= Beginning of Section =
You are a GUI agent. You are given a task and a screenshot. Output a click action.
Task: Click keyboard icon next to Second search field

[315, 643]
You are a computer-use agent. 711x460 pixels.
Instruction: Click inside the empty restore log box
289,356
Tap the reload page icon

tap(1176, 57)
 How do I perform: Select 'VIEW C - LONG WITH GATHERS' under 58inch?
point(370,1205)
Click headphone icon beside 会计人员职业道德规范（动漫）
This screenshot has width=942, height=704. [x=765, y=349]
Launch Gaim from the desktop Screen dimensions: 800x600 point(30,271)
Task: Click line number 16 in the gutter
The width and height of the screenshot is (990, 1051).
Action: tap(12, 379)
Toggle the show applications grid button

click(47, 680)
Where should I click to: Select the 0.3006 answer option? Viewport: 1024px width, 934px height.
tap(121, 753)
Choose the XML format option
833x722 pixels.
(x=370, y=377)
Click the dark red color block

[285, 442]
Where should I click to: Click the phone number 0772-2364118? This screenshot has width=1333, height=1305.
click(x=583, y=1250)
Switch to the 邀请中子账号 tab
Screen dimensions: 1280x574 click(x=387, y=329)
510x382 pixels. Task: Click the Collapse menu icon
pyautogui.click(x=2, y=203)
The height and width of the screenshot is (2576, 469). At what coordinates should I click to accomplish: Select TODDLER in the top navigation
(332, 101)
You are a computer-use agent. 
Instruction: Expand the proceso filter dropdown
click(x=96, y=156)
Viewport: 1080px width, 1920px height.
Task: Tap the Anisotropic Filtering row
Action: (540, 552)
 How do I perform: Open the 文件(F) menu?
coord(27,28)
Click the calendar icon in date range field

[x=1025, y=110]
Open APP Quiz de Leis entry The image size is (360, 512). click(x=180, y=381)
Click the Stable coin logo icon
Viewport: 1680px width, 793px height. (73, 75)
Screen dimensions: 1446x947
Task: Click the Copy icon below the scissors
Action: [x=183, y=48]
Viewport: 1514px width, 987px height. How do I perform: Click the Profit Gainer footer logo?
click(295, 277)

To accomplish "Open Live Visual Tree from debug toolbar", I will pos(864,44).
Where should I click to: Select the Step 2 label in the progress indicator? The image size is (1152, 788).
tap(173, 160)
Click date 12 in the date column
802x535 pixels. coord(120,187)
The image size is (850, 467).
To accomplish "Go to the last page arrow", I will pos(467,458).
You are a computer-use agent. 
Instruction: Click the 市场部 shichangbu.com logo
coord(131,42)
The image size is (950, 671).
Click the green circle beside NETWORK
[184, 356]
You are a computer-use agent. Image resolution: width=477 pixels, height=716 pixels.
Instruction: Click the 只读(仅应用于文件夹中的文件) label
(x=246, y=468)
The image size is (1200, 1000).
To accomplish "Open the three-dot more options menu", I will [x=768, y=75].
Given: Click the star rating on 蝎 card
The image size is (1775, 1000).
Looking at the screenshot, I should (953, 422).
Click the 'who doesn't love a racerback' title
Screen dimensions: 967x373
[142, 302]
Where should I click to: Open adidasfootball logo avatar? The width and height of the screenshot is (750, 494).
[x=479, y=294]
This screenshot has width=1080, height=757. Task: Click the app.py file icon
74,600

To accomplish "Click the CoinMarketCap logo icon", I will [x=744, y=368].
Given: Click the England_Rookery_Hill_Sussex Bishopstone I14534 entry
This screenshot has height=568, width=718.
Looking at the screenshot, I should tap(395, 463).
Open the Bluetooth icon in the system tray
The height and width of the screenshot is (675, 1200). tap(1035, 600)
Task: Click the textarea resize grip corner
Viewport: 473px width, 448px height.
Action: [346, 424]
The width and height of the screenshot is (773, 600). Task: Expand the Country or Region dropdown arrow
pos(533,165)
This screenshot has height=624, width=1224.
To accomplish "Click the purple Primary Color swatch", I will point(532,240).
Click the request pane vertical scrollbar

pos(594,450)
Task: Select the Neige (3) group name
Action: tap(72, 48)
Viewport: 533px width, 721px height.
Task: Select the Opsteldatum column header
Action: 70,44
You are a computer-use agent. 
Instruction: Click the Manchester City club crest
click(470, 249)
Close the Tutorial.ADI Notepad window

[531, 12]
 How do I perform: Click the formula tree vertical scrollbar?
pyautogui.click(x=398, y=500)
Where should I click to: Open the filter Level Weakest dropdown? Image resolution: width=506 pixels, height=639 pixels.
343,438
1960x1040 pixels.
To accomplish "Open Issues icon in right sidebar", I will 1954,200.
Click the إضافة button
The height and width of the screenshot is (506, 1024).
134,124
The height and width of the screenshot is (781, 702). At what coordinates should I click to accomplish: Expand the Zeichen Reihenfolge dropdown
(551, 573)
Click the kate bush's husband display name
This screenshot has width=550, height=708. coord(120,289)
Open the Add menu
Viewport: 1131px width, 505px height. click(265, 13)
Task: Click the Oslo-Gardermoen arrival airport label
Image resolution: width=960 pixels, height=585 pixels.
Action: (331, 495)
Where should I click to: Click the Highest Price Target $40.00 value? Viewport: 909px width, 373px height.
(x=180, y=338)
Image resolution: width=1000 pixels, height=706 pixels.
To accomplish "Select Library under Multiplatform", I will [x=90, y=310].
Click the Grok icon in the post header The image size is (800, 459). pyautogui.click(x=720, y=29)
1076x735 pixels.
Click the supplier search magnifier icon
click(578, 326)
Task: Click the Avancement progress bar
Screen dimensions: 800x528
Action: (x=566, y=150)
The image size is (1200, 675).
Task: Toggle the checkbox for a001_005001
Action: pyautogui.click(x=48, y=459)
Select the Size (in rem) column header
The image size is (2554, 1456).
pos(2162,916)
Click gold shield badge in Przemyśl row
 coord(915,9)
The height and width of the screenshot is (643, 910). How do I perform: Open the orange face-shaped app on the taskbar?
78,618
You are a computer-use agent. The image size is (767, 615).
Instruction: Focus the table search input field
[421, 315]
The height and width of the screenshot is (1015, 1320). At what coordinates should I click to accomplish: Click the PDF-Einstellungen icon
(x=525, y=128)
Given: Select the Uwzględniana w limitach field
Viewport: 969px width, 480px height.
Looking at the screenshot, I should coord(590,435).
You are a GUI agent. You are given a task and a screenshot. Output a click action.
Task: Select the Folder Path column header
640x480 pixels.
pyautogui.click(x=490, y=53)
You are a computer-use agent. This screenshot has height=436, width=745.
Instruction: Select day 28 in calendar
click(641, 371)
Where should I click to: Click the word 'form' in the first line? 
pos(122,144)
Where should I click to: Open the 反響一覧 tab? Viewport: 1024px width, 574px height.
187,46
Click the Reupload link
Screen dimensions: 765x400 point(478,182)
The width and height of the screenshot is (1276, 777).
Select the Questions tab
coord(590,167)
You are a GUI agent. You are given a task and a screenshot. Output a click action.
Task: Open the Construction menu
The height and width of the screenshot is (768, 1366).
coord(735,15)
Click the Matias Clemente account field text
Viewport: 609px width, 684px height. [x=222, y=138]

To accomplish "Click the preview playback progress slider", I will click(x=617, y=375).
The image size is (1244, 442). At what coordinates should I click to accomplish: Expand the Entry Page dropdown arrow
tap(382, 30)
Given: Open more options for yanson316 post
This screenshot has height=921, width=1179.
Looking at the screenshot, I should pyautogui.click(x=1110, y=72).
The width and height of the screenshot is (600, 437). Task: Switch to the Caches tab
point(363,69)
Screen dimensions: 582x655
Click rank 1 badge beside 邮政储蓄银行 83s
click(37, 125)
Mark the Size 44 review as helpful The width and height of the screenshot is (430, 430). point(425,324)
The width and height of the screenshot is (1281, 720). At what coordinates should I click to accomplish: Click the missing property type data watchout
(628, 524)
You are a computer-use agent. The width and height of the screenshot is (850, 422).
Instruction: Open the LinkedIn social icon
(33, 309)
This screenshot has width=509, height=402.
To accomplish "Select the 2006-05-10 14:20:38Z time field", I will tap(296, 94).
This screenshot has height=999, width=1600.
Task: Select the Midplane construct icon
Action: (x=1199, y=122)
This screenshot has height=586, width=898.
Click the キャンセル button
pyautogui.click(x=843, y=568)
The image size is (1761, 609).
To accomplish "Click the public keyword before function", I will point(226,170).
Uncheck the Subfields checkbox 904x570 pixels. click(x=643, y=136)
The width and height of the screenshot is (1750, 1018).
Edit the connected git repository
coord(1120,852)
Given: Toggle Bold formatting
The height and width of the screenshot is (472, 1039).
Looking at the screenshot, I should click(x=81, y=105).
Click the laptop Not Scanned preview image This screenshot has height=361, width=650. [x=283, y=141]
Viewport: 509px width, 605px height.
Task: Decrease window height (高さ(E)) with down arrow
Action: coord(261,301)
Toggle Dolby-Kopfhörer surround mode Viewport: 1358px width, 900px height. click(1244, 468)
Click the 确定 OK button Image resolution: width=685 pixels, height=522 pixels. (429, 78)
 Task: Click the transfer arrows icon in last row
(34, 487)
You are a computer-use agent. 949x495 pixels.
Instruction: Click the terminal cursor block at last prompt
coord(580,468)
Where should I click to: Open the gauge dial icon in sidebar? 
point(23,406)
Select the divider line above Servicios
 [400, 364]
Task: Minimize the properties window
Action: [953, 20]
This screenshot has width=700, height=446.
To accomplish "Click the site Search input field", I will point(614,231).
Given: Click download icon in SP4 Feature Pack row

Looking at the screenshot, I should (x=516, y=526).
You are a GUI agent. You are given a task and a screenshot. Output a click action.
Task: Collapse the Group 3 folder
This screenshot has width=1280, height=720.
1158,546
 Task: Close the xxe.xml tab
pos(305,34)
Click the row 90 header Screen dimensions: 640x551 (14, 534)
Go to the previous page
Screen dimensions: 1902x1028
= End of Section =
**Your goal**:
Using the listing, filter for "more" and return the matching lines.

**Exercise response**:
To accomplish "Open the three-dot more options menu", I will [x=768, y=75].
Given: Open more options for yanson316 post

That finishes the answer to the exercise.